Required task
Copy the material from the line containing "Click the Microbial" down to the line containing "tap(88, 140)", renaming every "icon" to "symbol" and leaving everything else unchanged.

═════ Records to use ═════

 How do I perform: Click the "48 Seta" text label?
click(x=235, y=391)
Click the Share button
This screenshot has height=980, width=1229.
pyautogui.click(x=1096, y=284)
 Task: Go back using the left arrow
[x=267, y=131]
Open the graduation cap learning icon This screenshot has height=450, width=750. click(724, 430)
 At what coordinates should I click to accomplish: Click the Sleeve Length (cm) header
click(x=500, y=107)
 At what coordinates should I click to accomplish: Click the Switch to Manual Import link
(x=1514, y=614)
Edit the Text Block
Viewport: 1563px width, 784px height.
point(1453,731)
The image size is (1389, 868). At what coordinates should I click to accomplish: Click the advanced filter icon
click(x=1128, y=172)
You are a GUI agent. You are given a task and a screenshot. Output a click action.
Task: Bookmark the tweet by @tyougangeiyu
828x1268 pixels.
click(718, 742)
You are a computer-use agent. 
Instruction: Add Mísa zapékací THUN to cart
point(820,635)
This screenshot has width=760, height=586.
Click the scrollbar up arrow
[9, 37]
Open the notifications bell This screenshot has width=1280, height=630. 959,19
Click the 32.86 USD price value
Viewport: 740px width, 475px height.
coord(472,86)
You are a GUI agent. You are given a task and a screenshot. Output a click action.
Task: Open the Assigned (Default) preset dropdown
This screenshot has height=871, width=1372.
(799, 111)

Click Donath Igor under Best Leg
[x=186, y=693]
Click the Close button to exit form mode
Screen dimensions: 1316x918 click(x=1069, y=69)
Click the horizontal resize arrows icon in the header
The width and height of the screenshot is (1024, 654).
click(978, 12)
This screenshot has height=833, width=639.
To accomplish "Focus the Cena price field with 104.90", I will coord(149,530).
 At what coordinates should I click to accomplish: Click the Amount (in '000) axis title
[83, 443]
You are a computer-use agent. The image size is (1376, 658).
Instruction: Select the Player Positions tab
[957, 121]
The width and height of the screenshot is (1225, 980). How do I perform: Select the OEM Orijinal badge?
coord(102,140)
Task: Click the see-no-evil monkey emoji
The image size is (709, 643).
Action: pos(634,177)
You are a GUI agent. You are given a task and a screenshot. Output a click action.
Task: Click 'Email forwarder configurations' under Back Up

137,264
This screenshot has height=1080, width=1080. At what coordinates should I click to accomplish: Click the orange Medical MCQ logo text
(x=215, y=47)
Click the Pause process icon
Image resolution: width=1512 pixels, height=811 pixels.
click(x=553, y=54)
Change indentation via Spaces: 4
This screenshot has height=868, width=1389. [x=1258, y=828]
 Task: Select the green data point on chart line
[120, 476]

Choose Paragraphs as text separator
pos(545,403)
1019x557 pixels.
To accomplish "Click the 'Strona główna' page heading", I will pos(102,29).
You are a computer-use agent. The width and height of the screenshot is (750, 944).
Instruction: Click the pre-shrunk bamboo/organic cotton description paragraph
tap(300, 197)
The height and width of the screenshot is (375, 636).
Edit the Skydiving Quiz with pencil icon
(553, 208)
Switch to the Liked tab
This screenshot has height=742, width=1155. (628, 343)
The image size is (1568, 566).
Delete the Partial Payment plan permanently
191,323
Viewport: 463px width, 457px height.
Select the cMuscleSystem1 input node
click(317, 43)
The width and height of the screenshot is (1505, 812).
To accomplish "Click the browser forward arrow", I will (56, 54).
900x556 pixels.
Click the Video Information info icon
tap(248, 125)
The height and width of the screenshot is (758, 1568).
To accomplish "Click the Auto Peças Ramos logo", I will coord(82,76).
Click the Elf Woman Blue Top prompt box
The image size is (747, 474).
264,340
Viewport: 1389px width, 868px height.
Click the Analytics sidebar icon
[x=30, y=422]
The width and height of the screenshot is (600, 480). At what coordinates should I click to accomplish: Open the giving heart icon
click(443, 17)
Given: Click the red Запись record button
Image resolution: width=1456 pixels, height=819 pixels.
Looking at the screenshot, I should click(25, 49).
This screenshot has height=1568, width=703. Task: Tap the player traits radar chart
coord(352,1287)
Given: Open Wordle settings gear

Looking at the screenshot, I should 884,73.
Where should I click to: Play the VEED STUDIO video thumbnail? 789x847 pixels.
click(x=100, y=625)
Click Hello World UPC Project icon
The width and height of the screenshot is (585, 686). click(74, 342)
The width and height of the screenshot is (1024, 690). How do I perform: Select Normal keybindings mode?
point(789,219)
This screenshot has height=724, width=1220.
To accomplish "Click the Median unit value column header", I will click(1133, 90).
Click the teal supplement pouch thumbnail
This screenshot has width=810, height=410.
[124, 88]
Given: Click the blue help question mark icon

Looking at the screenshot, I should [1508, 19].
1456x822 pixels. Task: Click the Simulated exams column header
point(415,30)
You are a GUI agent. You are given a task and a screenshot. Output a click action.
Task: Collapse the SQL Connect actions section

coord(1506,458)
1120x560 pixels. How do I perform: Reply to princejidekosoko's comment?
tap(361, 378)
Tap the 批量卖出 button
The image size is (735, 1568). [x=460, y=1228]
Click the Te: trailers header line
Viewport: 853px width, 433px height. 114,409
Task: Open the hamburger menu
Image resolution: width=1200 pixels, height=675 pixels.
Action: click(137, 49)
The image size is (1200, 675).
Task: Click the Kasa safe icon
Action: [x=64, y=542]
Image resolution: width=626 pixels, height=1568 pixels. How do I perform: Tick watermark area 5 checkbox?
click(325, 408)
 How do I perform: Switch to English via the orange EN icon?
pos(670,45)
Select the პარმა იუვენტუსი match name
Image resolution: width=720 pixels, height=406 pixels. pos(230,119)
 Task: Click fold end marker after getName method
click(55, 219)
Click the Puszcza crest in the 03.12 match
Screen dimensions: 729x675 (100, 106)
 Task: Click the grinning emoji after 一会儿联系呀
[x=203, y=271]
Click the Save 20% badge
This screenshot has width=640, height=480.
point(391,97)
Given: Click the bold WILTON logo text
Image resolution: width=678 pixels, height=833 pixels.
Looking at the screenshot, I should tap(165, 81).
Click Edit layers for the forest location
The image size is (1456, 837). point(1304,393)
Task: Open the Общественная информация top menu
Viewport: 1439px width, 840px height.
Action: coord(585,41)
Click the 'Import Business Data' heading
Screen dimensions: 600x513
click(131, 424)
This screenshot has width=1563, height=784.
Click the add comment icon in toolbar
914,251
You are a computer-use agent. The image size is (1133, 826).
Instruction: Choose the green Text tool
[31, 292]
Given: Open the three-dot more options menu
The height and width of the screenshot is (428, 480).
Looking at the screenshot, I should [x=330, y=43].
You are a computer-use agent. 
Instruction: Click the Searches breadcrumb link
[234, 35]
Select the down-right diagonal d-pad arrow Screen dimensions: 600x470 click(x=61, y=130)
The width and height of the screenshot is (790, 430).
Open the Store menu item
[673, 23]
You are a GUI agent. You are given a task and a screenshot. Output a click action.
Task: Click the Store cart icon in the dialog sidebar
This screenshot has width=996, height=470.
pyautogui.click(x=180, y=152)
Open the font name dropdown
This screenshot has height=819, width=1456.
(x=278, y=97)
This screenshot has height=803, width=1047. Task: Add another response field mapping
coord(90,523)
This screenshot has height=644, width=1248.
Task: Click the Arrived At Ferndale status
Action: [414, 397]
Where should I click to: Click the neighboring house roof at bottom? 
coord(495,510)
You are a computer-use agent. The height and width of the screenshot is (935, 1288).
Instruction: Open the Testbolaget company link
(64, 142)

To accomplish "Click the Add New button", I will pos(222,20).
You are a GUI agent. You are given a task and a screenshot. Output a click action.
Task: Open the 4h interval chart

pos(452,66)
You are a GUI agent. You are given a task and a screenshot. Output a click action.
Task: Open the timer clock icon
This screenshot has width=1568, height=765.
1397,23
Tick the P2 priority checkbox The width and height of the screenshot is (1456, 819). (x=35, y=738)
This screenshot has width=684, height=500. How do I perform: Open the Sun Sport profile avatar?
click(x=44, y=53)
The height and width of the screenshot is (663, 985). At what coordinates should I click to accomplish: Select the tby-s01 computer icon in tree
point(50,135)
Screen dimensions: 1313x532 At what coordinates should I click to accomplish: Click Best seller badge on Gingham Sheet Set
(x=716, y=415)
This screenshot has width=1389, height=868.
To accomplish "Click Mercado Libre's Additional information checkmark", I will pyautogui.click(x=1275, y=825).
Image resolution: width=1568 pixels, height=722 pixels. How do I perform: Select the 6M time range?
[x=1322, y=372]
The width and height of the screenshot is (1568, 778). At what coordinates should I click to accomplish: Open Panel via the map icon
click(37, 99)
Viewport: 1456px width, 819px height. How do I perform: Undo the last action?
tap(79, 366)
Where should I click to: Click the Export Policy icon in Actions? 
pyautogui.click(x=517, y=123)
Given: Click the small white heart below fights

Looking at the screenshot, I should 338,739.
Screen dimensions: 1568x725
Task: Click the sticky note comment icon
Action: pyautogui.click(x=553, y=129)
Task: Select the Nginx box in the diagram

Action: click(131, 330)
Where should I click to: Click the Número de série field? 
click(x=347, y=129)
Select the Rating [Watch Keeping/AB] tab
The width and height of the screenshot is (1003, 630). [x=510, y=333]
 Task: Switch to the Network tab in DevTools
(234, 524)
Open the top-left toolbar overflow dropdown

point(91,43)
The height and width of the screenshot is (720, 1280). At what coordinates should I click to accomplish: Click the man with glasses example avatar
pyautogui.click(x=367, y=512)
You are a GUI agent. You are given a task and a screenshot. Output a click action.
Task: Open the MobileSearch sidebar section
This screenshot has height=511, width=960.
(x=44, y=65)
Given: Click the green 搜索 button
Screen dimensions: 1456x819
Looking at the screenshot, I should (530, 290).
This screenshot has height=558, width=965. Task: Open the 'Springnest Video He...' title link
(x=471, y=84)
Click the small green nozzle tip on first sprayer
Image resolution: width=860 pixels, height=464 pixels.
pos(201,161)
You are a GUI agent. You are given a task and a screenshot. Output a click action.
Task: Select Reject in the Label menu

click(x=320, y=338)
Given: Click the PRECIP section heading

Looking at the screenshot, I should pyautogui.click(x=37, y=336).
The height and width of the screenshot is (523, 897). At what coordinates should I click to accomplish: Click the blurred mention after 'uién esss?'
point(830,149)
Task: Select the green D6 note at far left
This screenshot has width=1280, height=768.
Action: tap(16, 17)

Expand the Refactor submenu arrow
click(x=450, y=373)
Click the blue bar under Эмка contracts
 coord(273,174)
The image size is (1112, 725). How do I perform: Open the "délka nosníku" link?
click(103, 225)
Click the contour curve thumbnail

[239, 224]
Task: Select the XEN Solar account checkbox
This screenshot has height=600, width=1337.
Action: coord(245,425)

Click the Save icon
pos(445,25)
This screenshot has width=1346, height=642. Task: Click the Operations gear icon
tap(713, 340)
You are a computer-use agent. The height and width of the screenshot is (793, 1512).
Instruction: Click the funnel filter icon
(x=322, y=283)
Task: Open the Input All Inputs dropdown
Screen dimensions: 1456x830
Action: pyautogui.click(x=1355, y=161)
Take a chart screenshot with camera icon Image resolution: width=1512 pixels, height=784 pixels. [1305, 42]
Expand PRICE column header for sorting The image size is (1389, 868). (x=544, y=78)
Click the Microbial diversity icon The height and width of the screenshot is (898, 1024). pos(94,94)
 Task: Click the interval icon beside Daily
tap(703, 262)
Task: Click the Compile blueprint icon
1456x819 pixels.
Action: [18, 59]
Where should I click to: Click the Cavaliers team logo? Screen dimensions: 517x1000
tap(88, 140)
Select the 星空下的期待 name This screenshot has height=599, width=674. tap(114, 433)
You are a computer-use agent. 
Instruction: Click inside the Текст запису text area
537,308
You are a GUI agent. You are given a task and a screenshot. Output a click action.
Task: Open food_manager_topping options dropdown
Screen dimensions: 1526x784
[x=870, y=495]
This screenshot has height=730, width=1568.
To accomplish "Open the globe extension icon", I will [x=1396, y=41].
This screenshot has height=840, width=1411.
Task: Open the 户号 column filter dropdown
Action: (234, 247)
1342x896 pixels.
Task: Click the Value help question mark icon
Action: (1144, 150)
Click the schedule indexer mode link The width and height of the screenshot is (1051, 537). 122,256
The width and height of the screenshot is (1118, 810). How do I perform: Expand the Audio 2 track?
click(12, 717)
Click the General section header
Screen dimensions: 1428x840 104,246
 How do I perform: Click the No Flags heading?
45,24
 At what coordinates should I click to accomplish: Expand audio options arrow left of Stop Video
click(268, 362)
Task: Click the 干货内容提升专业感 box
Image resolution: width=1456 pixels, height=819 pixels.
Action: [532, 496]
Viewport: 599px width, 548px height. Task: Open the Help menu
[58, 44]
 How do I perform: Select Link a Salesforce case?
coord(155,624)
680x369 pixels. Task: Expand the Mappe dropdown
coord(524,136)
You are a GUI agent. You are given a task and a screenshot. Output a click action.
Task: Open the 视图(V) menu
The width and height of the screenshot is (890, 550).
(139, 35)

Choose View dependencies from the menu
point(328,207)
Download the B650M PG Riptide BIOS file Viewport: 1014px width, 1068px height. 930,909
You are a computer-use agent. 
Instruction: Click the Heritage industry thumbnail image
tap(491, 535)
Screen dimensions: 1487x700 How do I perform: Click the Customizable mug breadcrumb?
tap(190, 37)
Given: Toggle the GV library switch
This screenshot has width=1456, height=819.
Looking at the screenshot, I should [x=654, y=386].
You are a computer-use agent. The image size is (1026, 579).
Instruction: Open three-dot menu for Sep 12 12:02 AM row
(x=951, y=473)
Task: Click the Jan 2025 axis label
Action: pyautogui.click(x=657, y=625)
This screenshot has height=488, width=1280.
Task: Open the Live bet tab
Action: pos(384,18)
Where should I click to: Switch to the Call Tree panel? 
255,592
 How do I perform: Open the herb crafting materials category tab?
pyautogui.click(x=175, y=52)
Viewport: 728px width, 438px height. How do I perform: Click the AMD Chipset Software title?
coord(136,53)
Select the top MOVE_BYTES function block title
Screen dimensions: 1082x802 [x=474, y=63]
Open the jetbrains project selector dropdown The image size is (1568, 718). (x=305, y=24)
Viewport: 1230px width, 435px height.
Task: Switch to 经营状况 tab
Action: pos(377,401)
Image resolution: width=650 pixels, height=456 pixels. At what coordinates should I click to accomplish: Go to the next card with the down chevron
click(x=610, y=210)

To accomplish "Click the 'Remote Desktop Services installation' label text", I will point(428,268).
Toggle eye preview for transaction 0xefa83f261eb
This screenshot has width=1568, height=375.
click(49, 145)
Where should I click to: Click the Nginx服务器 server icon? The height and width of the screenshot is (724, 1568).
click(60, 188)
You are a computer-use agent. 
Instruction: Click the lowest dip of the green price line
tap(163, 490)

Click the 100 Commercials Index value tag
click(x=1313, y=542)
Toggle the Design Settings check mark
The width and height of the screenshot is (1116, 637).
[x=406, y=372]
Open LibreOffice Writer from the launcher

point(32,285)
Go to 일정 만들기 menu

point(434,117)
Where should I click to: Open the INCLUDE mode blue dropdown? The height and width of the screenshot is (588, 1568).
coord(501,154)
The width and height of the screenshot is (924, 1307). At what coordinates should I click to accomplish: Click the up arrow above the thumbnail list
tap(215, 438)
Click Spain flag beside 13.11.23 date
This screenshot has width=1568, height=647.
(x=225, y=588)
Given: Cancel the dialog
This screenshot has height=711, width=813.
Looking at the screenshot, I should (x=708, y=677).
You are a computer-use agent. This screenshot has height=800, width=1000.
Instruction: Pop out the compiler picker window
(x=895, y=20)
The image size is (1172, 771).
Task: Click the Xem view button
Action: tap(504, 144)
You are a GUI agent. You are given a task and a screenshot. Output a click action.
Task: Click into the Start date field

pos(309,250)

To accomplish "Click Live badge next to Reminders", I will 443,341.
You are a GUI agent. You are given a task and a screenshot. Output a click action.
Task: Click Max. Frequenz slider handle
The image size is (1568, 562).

═════

Answer to this exercise
Click the Microbial diversity symbol The height and width of the screenshot is (898, 1024). pos(94,94)
 Task: Click the interval symbol beside Daily
tap(703, 262)
Task: Click the Compile blueprint symbol
1456x819 pixels.
Action: [18, 59]
Where should I click to: Click the Cavaliers team logo? Screen dimensions: 517x1000
tap(88, 140)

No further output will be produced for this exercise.